Выбежала из балки на широкую стежку и налетела прямо на парней. Шли Василь с Сашком в соломенных шляпах и с косами на плечах. Замерла Галинка. От неожиданности остановились и парни. Недвижимыми глазами смотрел Сашко на девку. Как будто впервые видел ее. Жгучие это были глаза. Загорелось у Галинки лицо. И она глядела на парня неотрывно, забыв о девичьей гордости.
— Вот и добре, что пришла. Это я ей вчера сказал, чтобы пошла с нами, — зашлепал губами Василь, объясняя Сашку появление Галинки.
— Тебя послушалась, Василю. Жинкой буду покорной, — сказала Галинка и пошла вперед, задумчиво наклоняя голову, осторожно ступая мокрыми ногами по пыльной дорожке.
Парни двинулись за нею.
Василь сиял и гордо косился на Сашка: вот мол какая у меня девка и красивая и покорная, сущий клад!

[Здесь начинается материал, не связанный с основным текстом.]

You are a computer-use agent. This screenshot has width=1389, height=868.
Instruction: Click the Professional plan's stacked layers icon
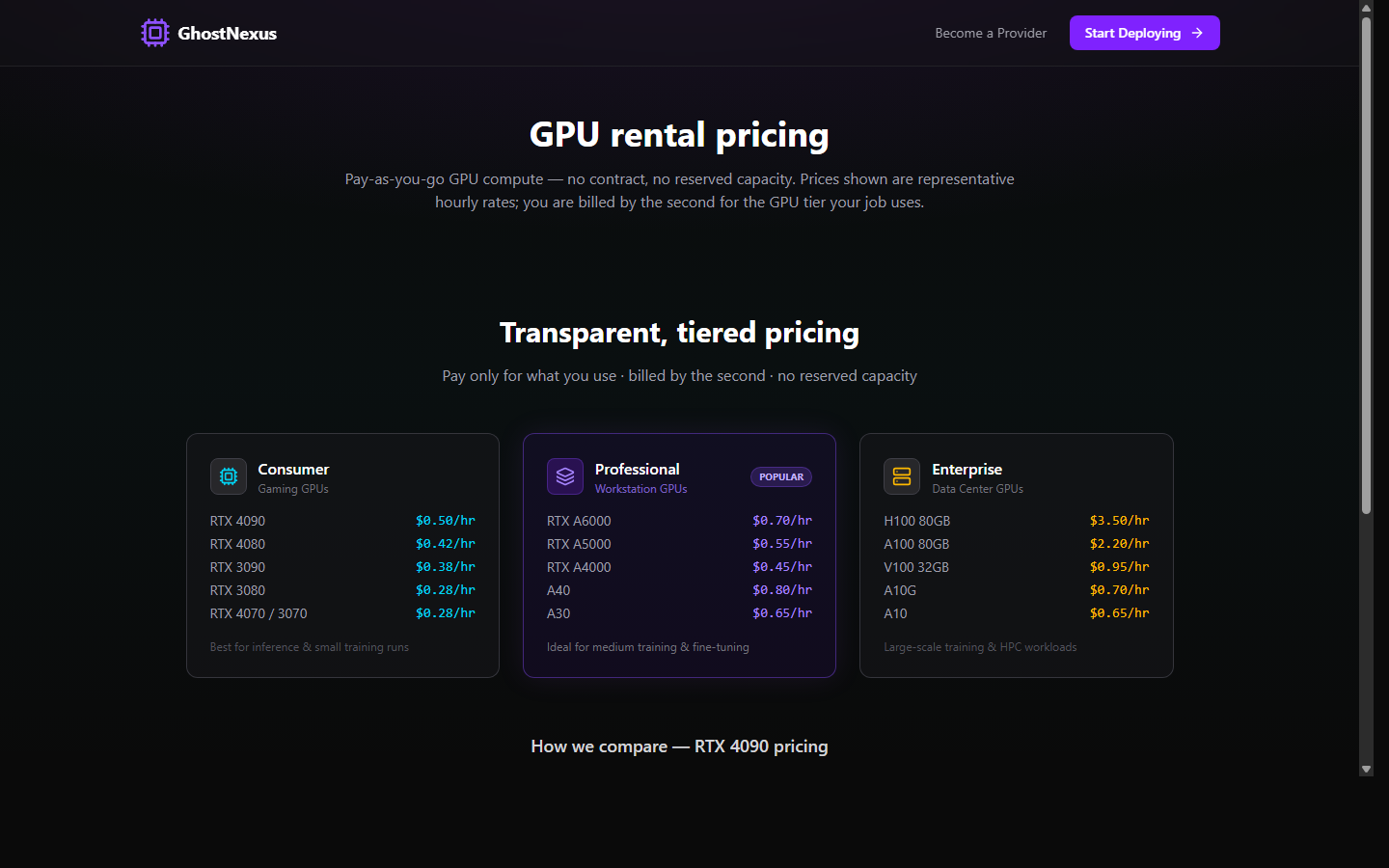pos(565,475)
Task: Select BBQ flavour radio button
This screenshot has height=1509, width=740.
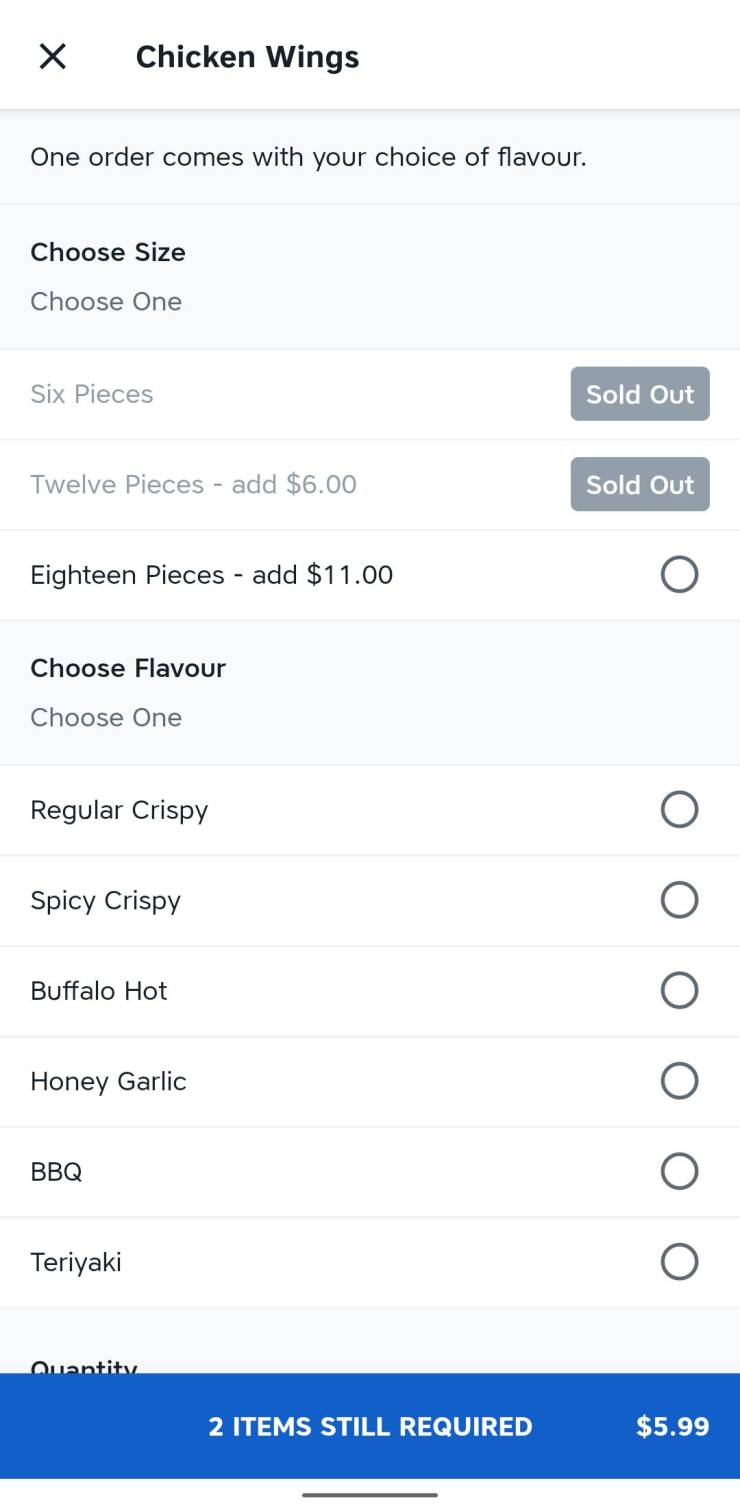Action: [x=679, y=1171]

До луговины все трое не проронили ни слова. Бросили узелки с хлебом и салом в старом шалаше, сложенном из сухих, почерневших камышей; поднеси зажженный прут — вспыхнут, как свечка. Парни сняли рубашки и остались в шляпах и портках. Правили оселками косы… А Галинка, заплетая волосы, поглядывала на них. Сашко был выше и тоньше Василя. Мускулы на руках перекатывались под смуглой, почти цыганской кожей парня. Огромный лиловый шрам от пояса через смородиновый сосок пересекал грудь. Она подошла к парню и осторожно притронулась пальцем к зарубцевавшейся ране. Плечи парня дрогнули, как от удара, и руки обмякли.
— Что это у тебя? — спросила Галинка.
— Человече саблей побаловал, — нехотя ответил Сашко. И, может, впервые покраснел от застенчивости и девичьей ласки.
— Болит? — спросила Галинка.
Сашко отрицательно покачал головой и почему-то строго крикнул Василю:
— Пошли, а то роса сойдет!
А Галинка села около шалаша и, обхватив колени руками, зашептала:
— Ой, мамо, мамо, та я ж люблю его, комбедика, нецелованного, худобного!
А внизу луговины звенели косы, вздрагивали травы и молча, подкошенные, ложились на сырую землю.
Всходило солнце.
А вечером Галинка варила кулеш в старом котелке. Хлопцы лежали подле и курили высушенные на солнце и потертые в ладонях листики самосада, который был удушливее костерного дыма.
Кулеш вышел густым и жирным: крупу с салом варили. Дымком каша попахивала. Потом лежали на охапках сена у шалаша, сморенные дневной работой и пищей.
Василь сразу же уснул. Сквозь сон слышал только, как Галинка спрашивала Сашка:
— А какая же она, эта, коммуния? Под одним одеялом спать будут, что ли?
— Брешут это, — отвечал Сашко, — коммуния будет царством людской свободы. Забудут в ней о человеческих бедах. Все будут счастливы: и ты, и я, и весь трудовой люд.
— И Мотря рябая? — лукаво спросила Галинка. — Будто убогих и злых не будет?
— Мотря… подобреет она тогда, а доброта красит человека.